REUTERS Image caption, A vehicle parked outside Mustafa al-Kadhimi’s home was damaged in the attack
Six of Mr Kadhimi’s guards were wounded in the pre-dawn attack by armed drones, which also damaged the building.
“We will pursue those who committed the crime. We know them well,” he told a cabinet meeting, without elaborating.
No group has claimed it was behind the attack, but suspicion has fallen on Iran-backed Shia Muslim militias.
Security sources told Reuters news agency that the attack was carried out by at least one militia with Iranian-made drones and explosives.
It came amid escalating tensions following last month’s parliamentary election, in which the Fatah alliance of parties representing the militias lost two-thirds of its seats.
Sunday’s attack involved three drones, the interior ministry said. Two were shot down by security forces, but the third reached Mr Kadhimi’s home.
Mr Kadhimi said he escaped unhurt, although he appeared to have a bandage around his left wrist in a video posted online hours afterwards.
The prime minister told his cabinet that the attack was a “cowardly act” that did “not express the will of Iraqis”.
The 54-year-old said the government had prevented Iraq from “slipping into a regional war” since it was formed in the wake of mass anti-government protests in late 2019, during which hundreds of demonstrators were killed by security forces and gunmen suspected of links to the Shia militias.

President Barham Saleh called the attack an attempted coup, while Shia cleric Moqtada al-Sadr, whose nationalist alliance won the most seats in the election, said it aimed to “return Iraq to a state of chaos to be controlled by non-state forces”.
US President Joe Biden said he condemned “in the strongest terms those using violence to undermine Iraq’s democratic process”.
Iranian foreign ministry spokesman Saeed Khatibzadeh also condemned the attack and warned that “there are enemies working against a peaceful transfer of power in Iraq”.
Hadi al-Ameri, the leader of the Fatah alliance, alleged that a “third party” was seeking to “create sedition”.
However, Iraqi security officials told Reuters that two militias in Fatah, Kataib Hezbollah and Asaib Ahl al-Haq, carried out the attack.

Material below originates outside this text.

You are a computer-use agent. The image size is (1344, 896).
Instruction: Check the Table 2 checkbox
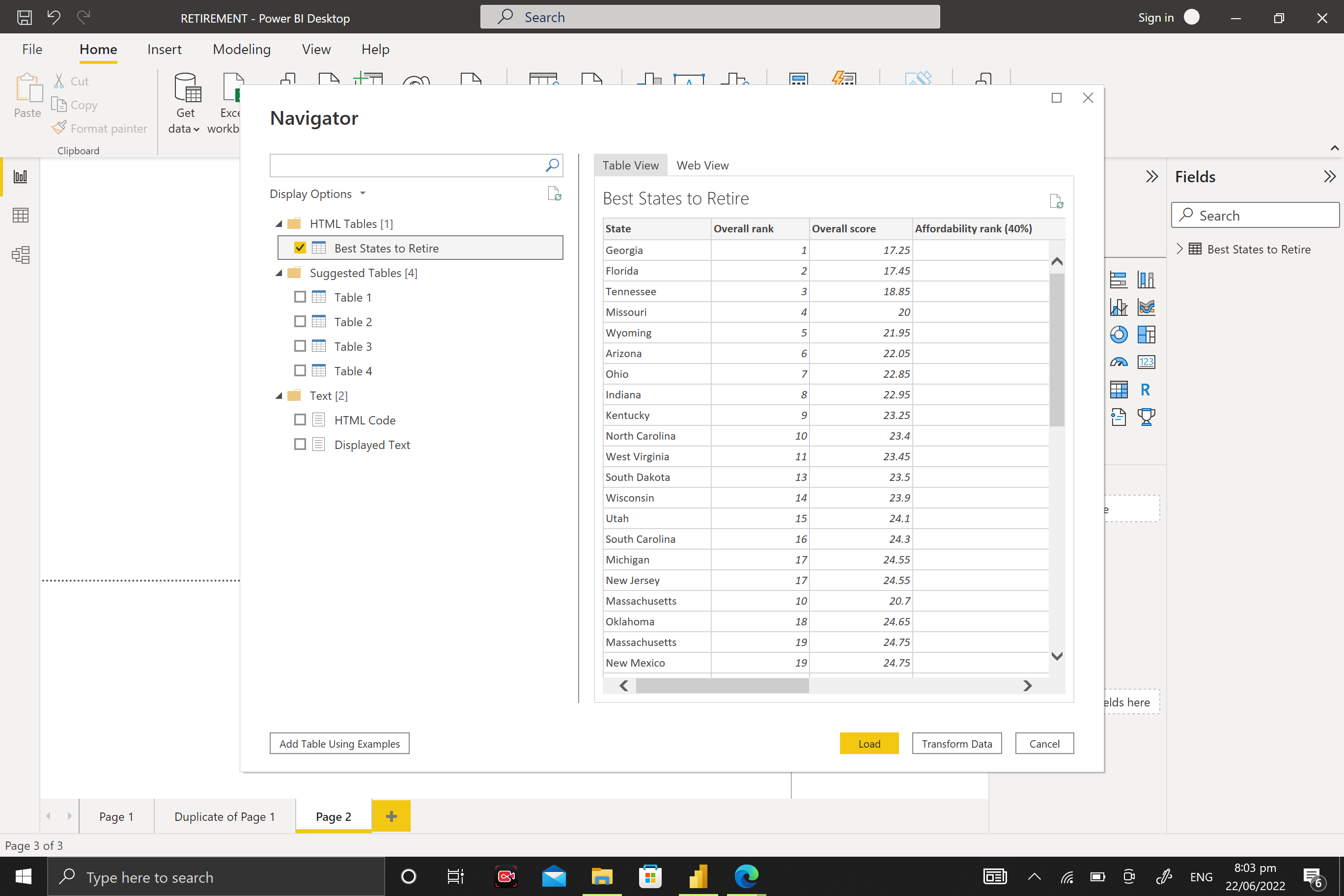(x=300, y=322)
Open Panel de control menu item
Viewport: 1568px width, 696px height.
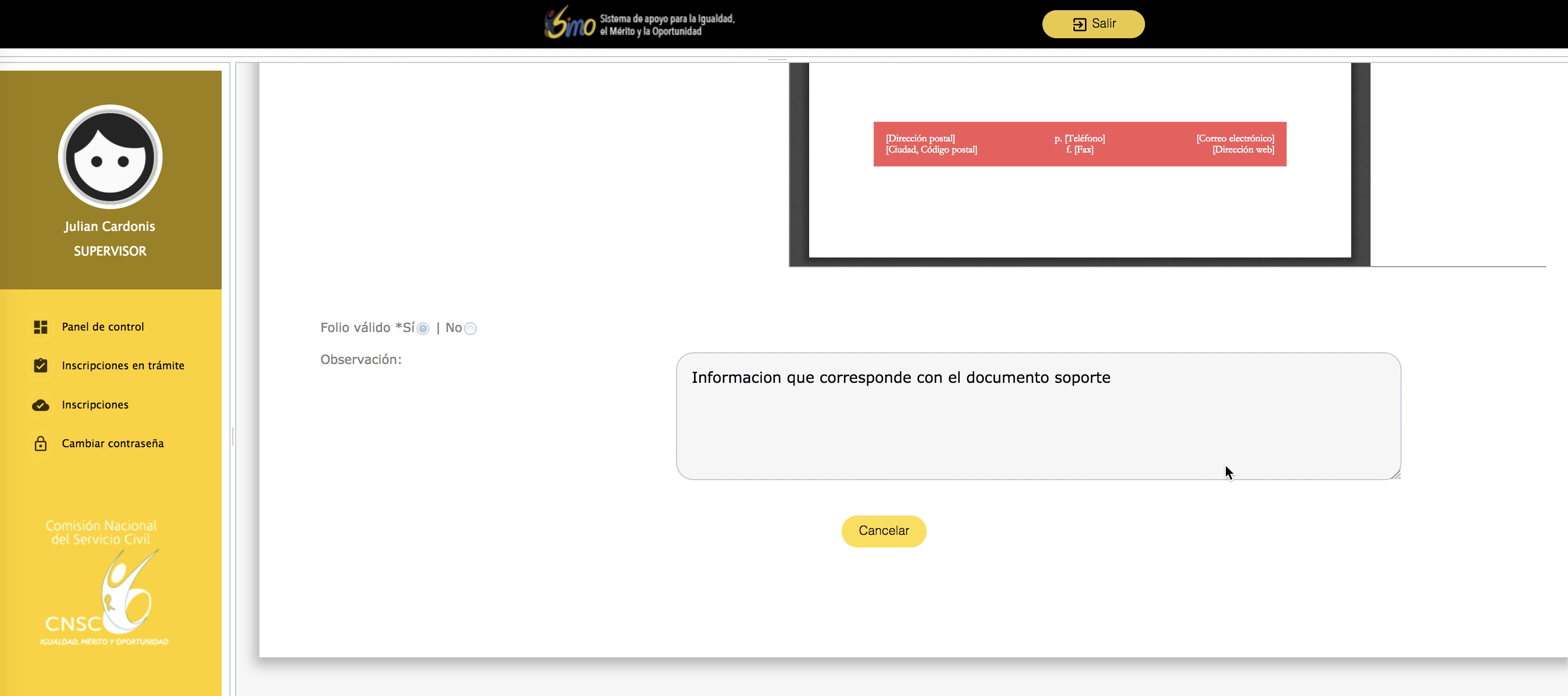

The militias have developed significant military, political and economic power since helping Iraq’s government defeat the Sunni jihadist group Islamic State in 2017.
They were integrated into the security forces after the war, but they have continued to operate independently and resisted attempts to rein them in.
As well as being accused of killing demonstrators two years ago, they have been blamed since then for the assassinations of at least 35 activists, journalists and lawyers involved in what remains of the protest movement.
The US has also accused the militias of repeatedly targeting the US embassy in Baghdad and Iraqi bases hosting American forces with rockets and drones.